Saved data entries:
______________________________

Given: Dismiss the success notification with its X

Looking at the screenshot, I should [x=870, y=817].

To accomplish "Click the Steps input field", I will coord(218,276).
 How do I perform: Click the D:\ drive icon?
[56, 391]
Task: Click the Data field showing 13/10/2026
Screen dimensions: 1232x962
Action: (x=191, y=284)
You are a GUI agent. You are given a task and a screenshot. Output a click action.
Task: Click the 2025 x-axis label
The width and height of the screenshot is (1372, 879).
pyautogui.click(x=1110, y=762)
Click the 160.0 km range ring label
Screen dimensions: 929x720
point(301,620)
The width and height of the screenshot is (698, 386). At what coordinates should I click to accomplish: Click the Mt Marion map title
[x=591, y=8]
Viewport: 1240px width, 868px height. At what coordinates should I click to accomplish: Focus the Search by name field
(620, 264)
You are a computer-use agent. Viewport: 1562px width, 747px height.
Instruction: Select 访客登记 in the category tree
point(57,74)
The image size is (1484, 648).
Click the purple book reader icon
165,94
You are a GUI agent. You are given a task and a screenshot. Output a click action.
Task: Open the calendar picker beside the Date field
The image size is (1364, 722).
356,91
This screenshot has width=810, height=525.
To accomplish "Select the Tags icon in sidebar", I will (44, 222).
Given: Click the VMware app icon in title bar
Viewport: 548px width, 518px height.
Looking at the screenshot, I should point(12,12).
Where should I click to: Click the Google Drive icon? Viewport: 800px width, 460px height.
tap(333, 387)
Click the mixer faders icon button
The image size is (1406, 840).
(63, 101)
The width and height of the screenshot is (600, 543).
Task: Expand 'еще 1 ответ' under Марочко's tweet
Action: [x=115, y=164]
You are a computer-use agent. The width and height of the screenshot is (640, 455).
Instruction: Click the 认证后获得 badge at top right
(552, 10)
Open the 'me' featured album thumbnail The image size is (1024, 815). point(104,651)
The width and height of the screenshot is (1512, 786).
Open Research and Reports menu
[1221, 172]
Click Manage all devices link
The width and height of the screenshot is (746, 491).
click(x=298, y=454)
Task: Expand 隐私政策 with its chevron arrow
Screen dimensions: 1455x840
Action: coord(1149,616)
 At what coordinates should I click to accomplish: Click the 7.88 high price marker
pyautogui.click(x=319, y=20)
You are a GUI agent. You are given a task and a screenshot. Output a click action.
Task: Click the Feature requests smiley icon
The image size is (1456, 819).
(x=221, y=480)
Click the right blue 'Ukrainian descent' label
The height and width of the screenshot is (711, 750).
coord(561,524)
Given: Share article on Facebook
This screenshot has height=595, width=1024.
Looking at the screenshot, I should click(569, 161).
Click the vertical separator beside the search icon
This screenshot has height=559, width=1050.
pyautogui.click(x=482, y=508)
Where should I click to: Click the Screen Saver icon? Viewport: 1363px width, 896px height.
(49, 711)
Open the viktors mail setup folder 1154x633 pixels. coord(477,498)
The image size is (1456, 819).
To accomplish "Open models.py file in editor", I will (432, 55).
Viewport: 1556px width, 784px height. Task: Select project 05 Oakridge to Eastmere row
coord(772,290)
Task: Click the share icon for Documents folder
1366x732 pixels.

______________________________

* _Assigned task_
Using the exact wording, transcribe all the records above.

* _Output of the exercise_
Given: Dismiss the success notification with its X

Looking at the screenshot, I should [x=870, y=817].

To accomplish "Click the Steps input field", I will coord(218,276).
 How do I perform: Click the D:\ drive icon?
[56, 391]
Task: Click the Data field showing 13/10/2026
Screen dimensions: 1232x962
Action: (x=191, y=284)
You are a GUI agent. You are given a task and a screenshot. Output a click action.
Task: Click the 2025 x-axis label
The width and height of the screenshot is (1372, 879).
pyautogui.click(x=1110, y=762)
Click the 160.0 km range ring label
Screen dimensions: 929x720
point(301,620)
The width and height of the screenshot is (698, 386). At what coordinates should I click to accomplish: Click the Mt Marion map title
[x=591, y=8]
Viewport: 1240px width, 868px height. At what coordinates should I click to accomplish: Focus the Search by name field
(620, 264)
You are a computer-use agent. Viewport: 1562px width, 747px height.
Instruction: Select 访客登记 in the category tree
point(57,74)
The image size is (1484, 648).
Click the purple book reader icon
165,94
You are a GUI agent. You are given a task and a screenshot. Output a click action.
Task: Open the calendar picker beside the Date field
The image size is (1364, 722).
356,91
This screenshot has width=810, height=525.
To accomplish "Select the Tags icon in sidebar", I will (44, 222).
Given: Click the VMware app icon in title bar
Viewport: 548px width, 518px height.
Looking at the screenshot, I should point(12,12).
Where should I click to: Click the Google Drive icon? Viewport: 800px width, 460px height.
tap(333, 387)
Click the mixer faders icon button
The image size is (1406, 840).
(63, 101)
The width and height of the screenshot is (600, 543).
Task: Expand 'еще 1 ответ' under Марочко's tweet
Action: [x=115, y=164]
You are a computer-use agent. The width and height of the screenshot is (640, 455).
Instruction: Click the 认证后获得 badge at top right
(552, 10)
Open the 'me' featured album thumbnail The image size is (1024, 815). point(104,651)
The width and height of the screenshot is (1512, 786).
Open Research and Reports menu
[1221, 172]
Click Manage all devices link
The width and height of the screenshot is (746, 491).
click(x=298, y=454)
Task: Expand 隐私政策 with its chevron arrow
Screen dimensions: 1455x840
Action: coord(1149,616)
 At what coordinates should I click to accomplish: Click the 7.88 high price marker
pyautogui.click(x=319, y=20)
You are a GUI agent. You are given a task and a screenshot. Output a click action.
Task: Click the Feature requests smiley icon
The image size is (1456, 819).
(x=221, y=480)
Click the right blue 'Ukrainian descent' label
The height and width of the screenshot is (711, 750).
coord(561,524)
Given: Share article on Facebook
This screenshot has height=595, width=1024.
Looking at the screenshot, I should click(569, 161).
Click the vertical separator beside the search icon
This screenshot has height=559, width=1050.
pyautogui.click(x=482, y=508)
Where should I click to: Click the Screen Saver icon? Viewport: 1363px width, 896px height.
(49, 711)
Open the viktors mail setup folder 1154x633 pixels. coord(477,498)
The image size is (1456, 819).
To accomplish "Open models.py file in editor", I will (432, 55).
Viewport: 1556px width, 784px height. Task: Select project 05 Oakridge to Eastmere row
coord(772,290)
Task: Click the share icon for Documents folder
1366x732 pixels.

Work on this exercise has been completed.